# [YOUR GOAL]
Please repeat everything from the first line down to the line containing "click(x=505, y=217)", changing "screenshot" to "image" and keeping the rest identical.
* BEGIN TASK MATERIAL *
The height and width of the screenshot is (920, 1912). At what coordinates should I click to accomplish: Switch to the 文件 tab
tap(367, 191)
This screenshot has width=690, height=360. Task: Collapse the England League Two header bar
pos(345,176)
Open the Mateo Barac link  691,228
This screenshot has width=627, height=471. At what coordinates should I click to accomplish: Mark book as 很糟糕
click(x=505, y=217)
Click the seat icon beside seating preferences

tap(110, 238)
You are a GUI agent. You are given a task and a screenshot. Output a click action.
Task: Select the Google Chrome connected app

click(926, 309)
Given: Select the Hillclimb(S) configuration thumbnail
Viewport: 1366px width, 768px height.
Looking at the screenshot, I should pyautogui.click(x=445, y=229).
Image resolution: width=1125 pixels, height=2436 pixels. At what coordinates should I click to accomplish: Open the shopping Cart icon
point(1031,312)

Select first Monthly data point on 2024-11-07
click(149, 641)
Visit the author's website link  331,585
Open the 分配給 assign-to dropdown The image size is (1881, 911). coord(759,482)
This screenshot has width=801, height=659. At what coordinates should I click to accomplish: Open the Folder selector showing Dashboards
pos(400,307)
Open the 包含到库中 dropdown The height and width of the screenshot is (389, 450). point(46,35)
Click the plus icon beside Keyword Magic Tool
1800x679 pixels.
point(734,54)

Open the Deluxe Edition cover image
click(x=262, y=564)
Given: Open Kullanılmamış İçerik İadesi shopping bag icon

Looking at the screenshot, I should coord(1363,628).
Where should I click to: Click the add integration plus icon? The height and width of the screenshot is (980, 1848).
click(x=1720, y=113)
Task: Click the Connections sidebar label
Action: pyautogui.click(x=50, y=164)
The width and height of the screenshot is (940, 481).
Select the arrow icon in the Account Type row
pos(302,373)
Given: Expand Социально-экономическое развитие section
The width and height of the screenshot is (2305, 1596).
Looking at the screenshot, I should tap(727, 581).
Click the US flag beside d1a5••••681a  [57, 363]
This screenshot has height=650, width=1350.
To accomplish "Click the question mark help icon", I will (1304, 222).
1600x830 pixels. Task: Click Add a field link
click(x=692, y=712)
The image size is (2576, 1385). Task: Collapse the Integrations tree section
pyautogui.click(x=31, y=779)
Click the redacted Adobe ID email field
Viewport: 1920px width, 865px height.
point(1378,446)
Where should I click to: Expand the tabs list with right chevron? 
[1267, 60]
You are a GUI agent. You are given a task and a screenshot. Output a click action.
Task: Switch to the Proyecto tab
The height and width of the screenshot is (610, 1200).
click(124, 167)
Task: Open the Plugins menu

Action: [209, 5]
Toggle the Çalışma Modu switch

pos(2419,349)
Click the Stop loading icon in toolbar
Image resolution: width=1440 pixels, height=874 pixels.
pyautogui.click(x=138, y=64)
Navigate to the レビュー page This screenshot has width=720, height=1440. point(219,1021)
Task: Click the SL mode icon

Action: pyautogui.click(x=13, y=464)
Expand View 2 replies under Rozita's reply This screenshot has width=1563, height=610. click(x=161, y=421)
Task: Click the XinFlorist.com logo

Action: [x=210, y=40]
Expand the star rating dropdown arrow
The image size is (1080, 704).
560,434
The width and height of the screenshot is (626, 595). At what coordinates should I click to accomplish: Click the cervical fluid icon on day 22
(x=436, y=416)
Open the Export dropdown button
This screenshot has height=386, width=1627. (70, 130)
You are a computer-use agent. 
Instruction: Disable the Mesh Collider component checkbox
* END TASK MATERIAL *
# [REPLY TO THE TASK]
The height and width of the image is (920, 1912). At what coordinates should I click to accomplish: Switch to the 文件 tab
tap(367, 191)
This image has width=690, height=360. Task: Collapse the England League Two header bar
pos(345,176)
Open the Mateo Barac link  691,228
This image has width=627, height=471. At what coordinates should I click to accomplish: Mark book as 很糟糕
click(x=505, y=217)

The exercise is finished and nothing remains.